The expected value, often denoted as \( E(X) \), is a fundamental concept in probability and statistics. It provides a measure of the central tendency of a random variable, essentially giving us the 'average' outcome if an experiment were repeated many times under the same conditions. Think of it as the weighted average of all possible values a random variable can take, where the weights are the probabilities of each outcome.

For continuous random variables, like the total impurity in a batch of chemicals, the expected value is calculated by taking the integral of the product of the variable and its probability density function over all possible values of the variable:

• Formula: \( E(X) = \int_{a}^{b} x f(x) \, dx \)
• In our case for \( X \), the impurity level, \( E(X) = \int_{0}^{200} x \left( \frac{9}{78400} \cdot x^2 (200-x)^8 \right) \, dx \)

Evaluating this integral gives an expected value of approximately 18.18 PPM, indicating that, on average, we can expect about 18.18 parts per million of impurity in a rejected batch.

The Cumulative Distribution Function (CDF) is a valuable tool in understanding probabilities associated with continuous random variables. It describes the probability that a random variable will take a value less than or equal to a certain point. In simpler terms, it accumulates the probabilities from the start up to a specific value, making it easier to visualize and calculate probabilities for a range of values.

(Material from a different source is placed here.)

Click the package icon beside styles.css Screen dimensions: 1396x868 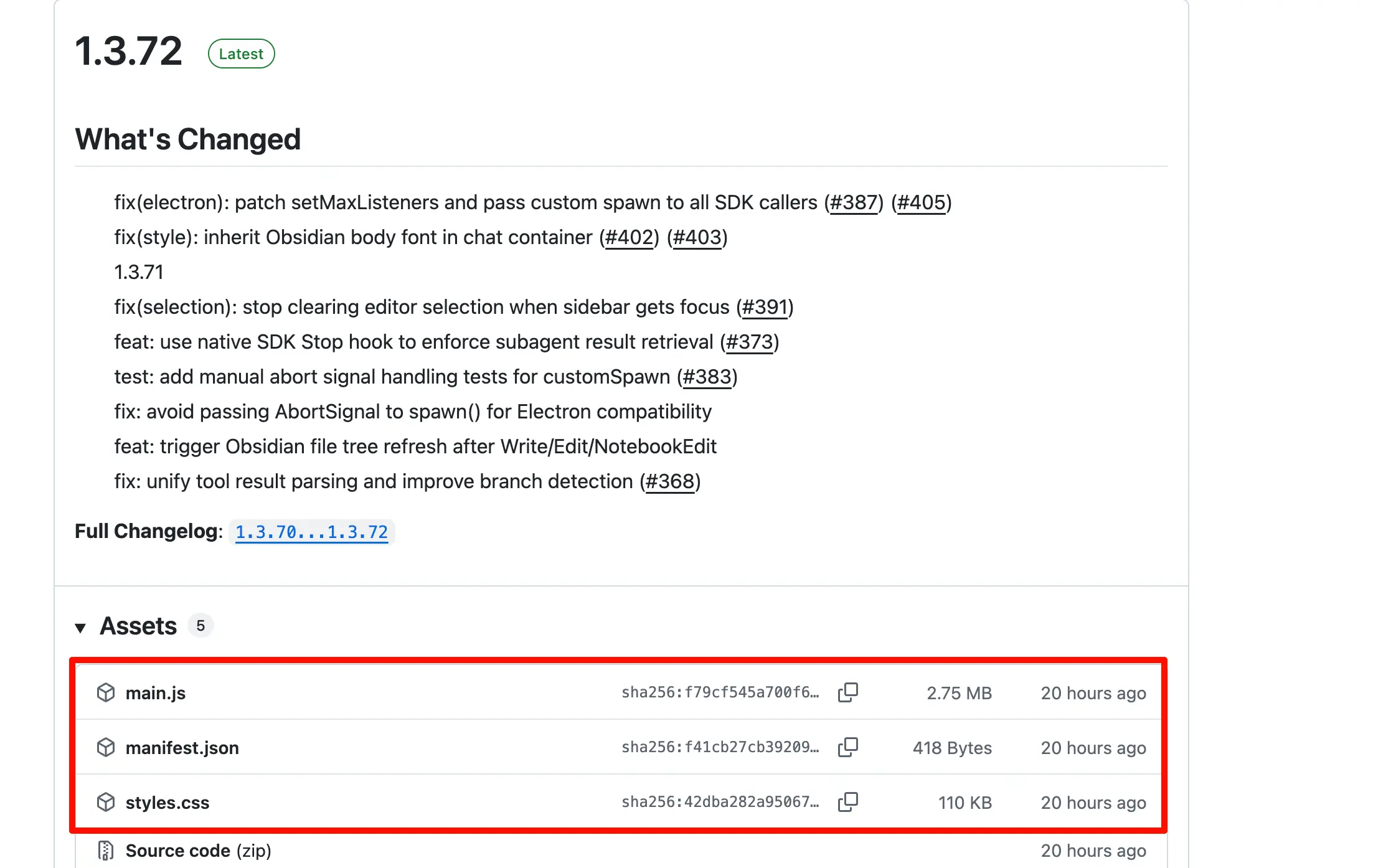pyautogui.click(x=106, y=802)
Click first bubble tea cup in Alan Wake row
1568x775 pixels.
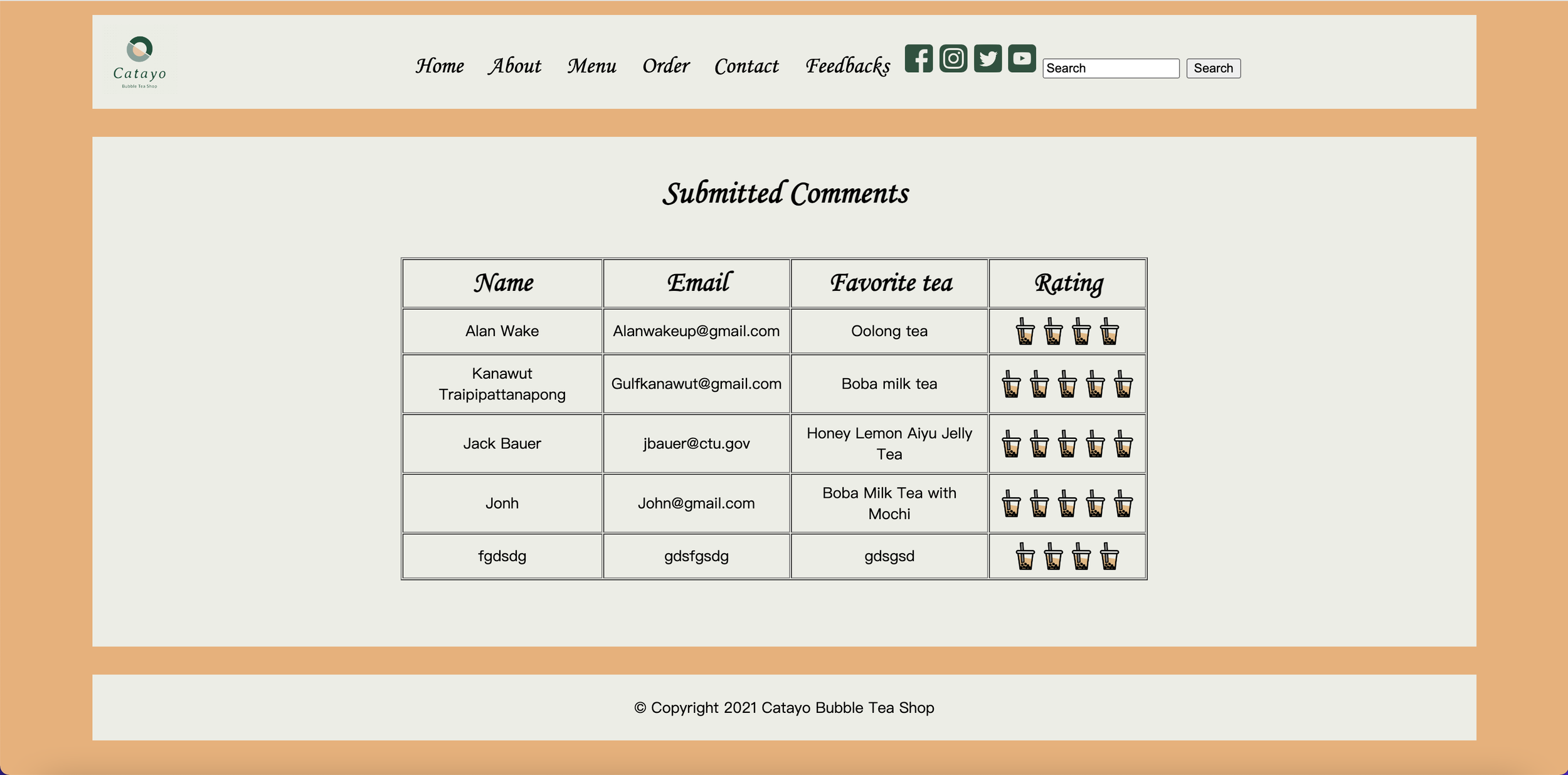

For a random variable \( X \) with a probability density function \( f(x) \), the CDF, denoted as \( F(x) \), is defined as:

• \( F(x) = \int_{a}^{x} f(t) \, dt \)
• In our specific problem, \( F(x) = \int_{0}^{x} \left( \frac{9}{78400} t^2 (200-t)^8 \right) \, dt \)

When evaluating this formula, the CDF helps in determining probabilities such as the likelihood a batch is accepted or rejected by showing how probabilities accumulate up to the threshold of 100 PPM.

The change of variable technique is used in calculus to transform integrals into a different form, making them easier to evaluate. This concept is particularly useful in probability when we want to switch from one variable of interest to another, such as transforming PPM (parts per million) into percentages.

When the impurity is given in PPM, we denote it by \( X \). To convert this into percentages, we define a new variable, \( Y \), where \( Y = \frac{X}{100} \). This transformation allows us to find the cumulative distribution function (CDF) of \( Y \) based on the known CDF of \( X \).

• For the CDF of \( Y \), we find \( F_Y(y) = P(Y \leq y) = P(X \leq 100y) = F(100y) \)
• This requires substituting \( 100y \) into the CDF of \( X \)

This approach is adaptable to other similar context changes, making it a highly versatile tool in both integral calculus and probability.

Integral calculus is a major branch of mathematics that deals with the accumulation of quantities, such as areas under curves, and is fundamental to understanding probability distributions. In the context of probability density functions (PDFs), integral calculus plays a critical role in validating functions and calculating various properties like cumulative distribution functions (CDFs) and expected values.

The key operations involve:

• Finding the total area under a probability curve (as seen in finding \( k \) for a valid PDF)
• Evaluating the CDF by integrating the PDF over a certain range
• Calculating expected values by integrating the product of the variable and its PDF

In the exercise context, evaluating these integrals accurately provides crucial insights into the behavior of impurity levels across batches of chemicals. Mastery of these techniques offers a strong foundation for analyzing more complex probabilistic models.